Exact copy, no pictures: every line from the one that contains "This screenshot has" through the end of the data below, and nothing else.

The records |
·····

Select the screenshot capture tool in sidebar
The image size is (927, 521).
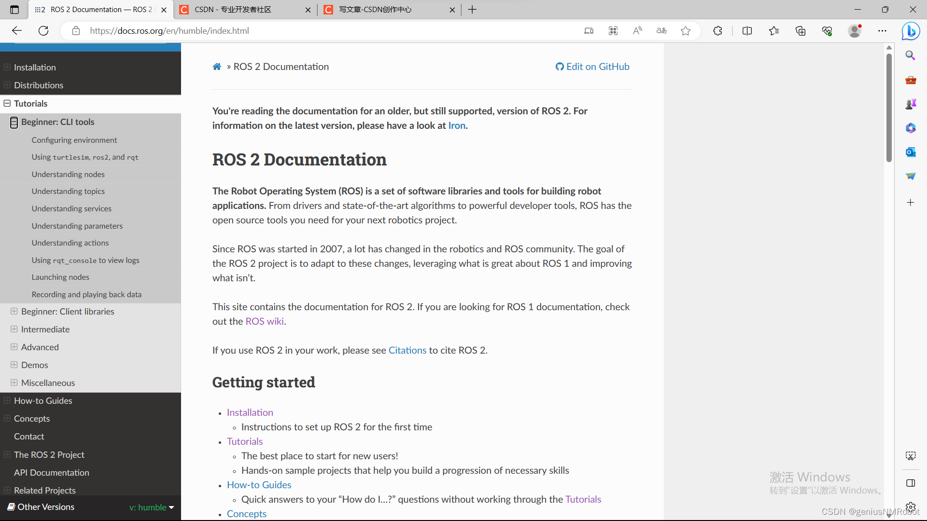911,455
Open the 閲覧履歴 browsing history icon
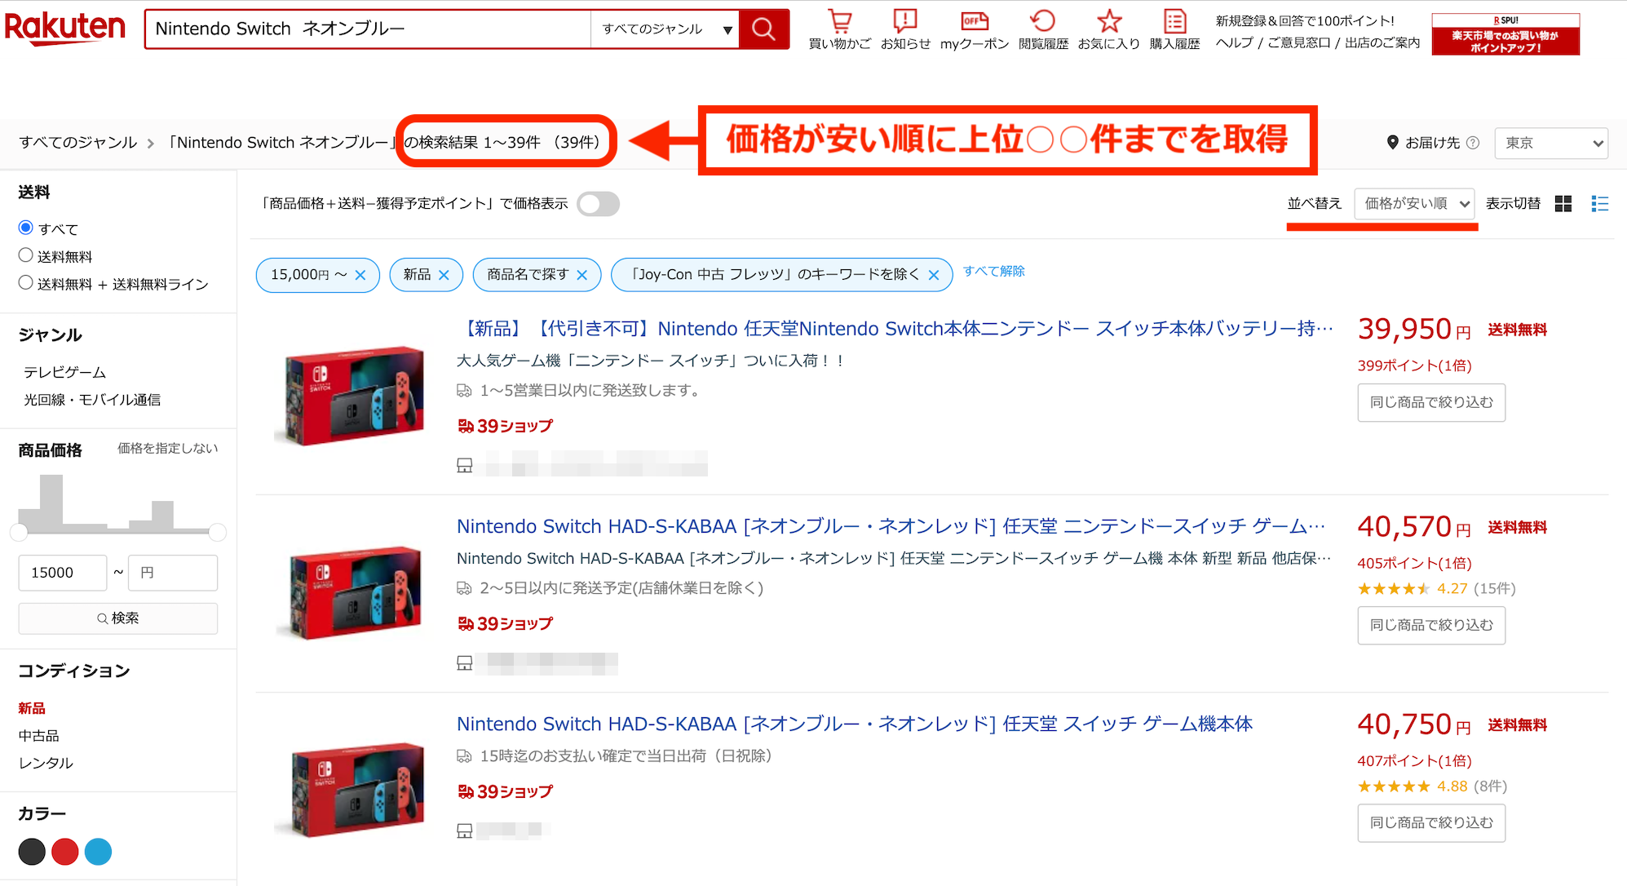Viewport: 1627px width, 886px height. coord(1042,22)
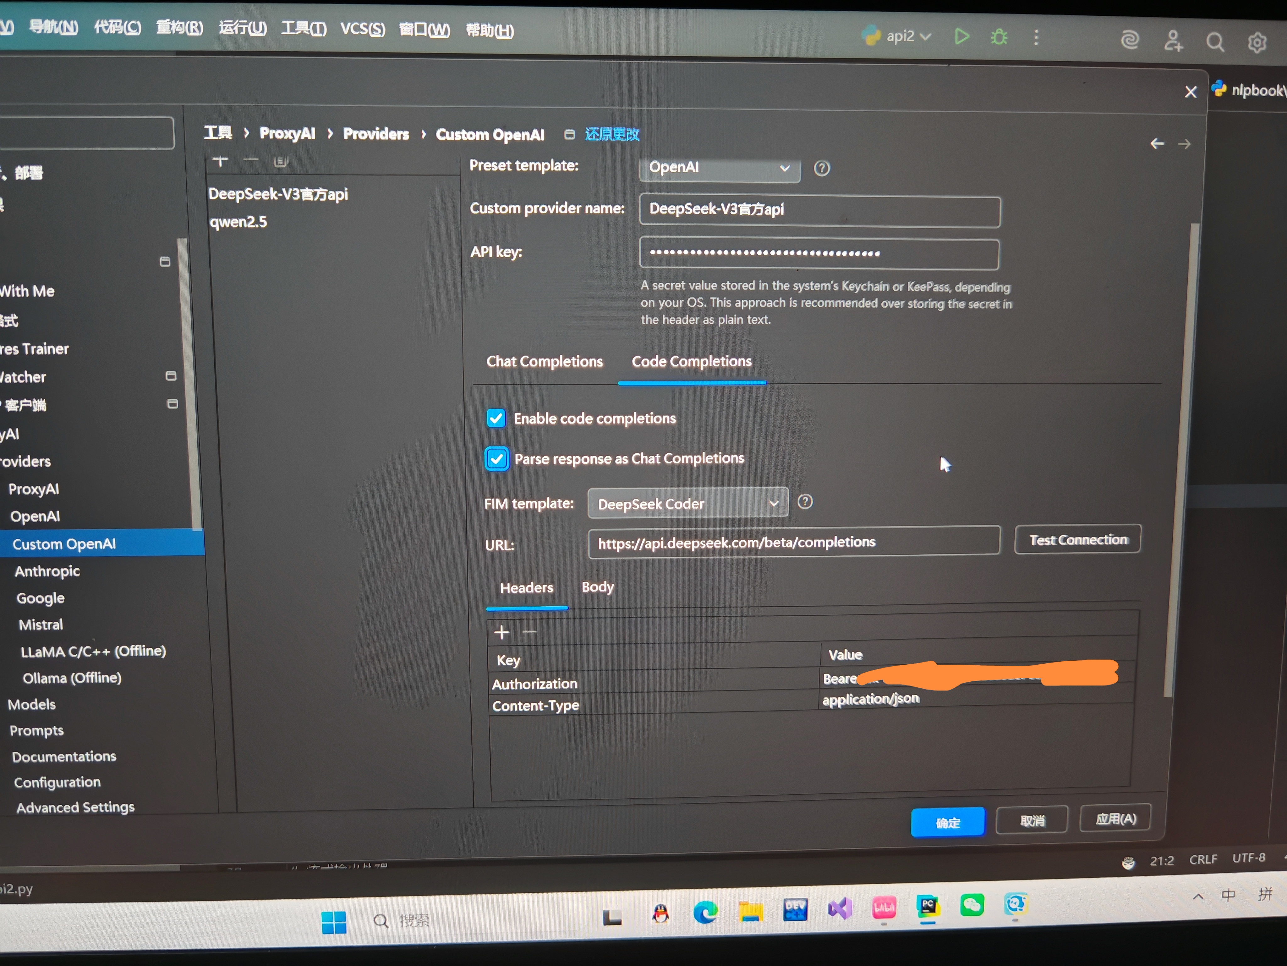Open FIM template DeepSeek Coder dropdown
The width and height of the screenshot is (1287, 966).
click(x=687, y=504)
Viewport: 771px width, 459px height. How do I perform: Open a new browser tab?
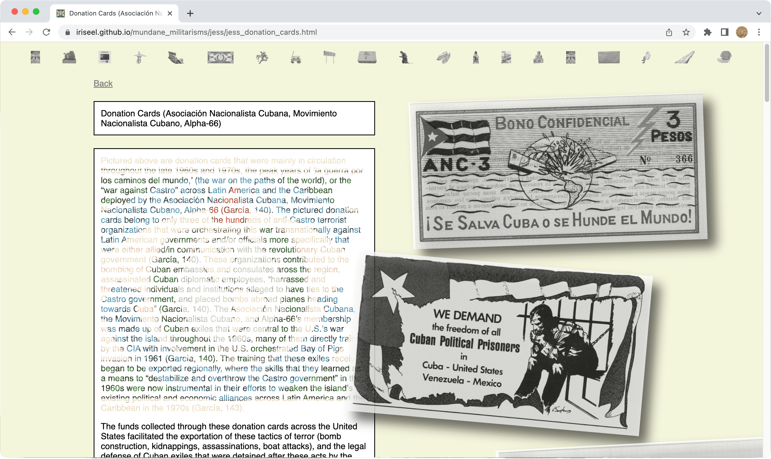point(190,13)
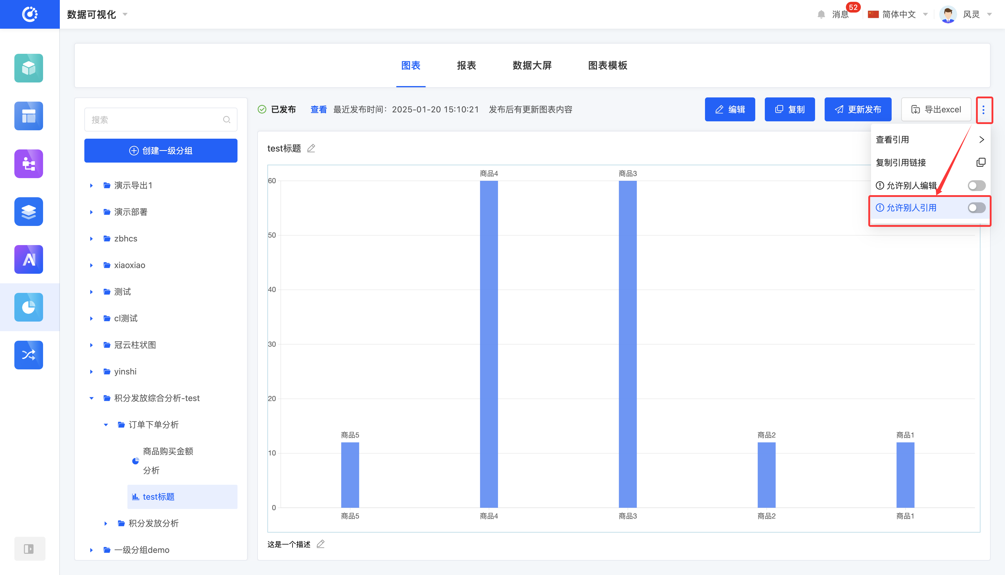The image size is (1005, 575).
Task: Collapse the 积分发放综合分析-test folder
Action: point(91,398)
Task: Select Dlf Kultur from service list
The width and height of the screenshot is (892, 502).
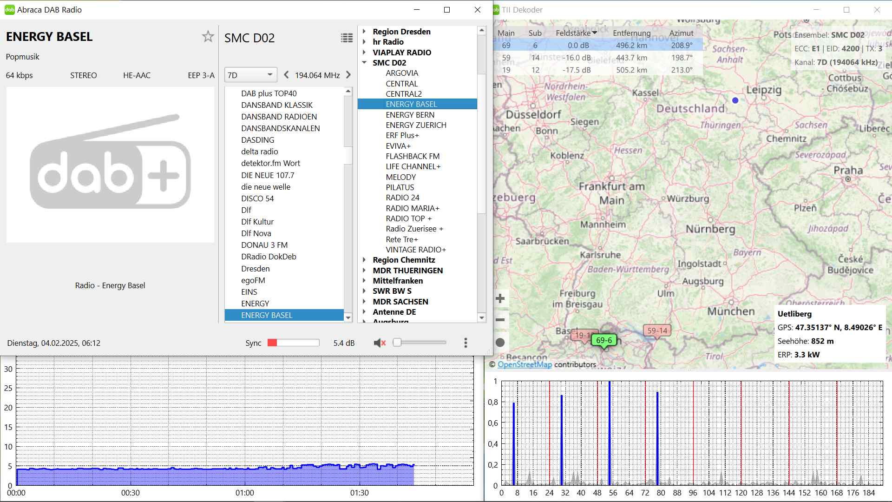Action: tap(257, 222)
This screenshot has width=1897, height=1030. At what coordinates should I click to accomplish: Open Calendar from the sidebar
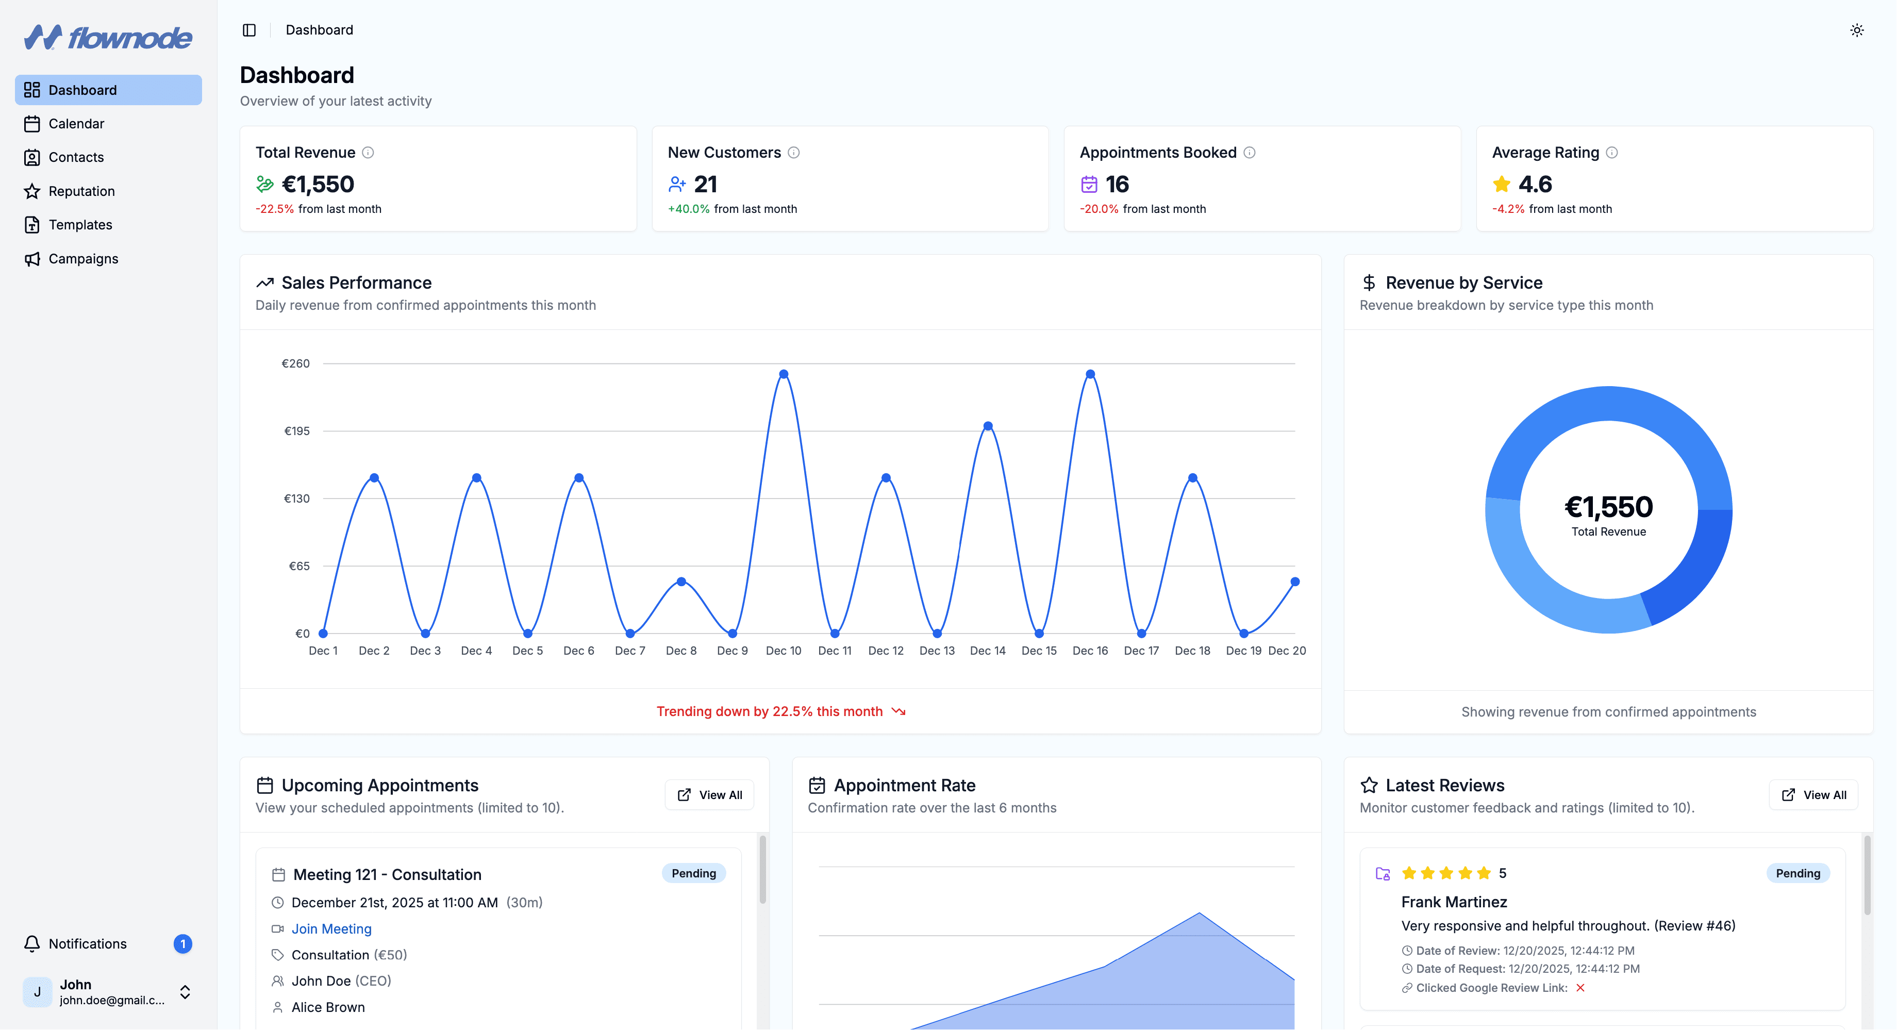coord(76,124)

·····

Result for this task |
This screenshot has width=1897, height=1030. At what coordinates should I click to accomplish: Open Calendar from the sidebar
coord(76,124)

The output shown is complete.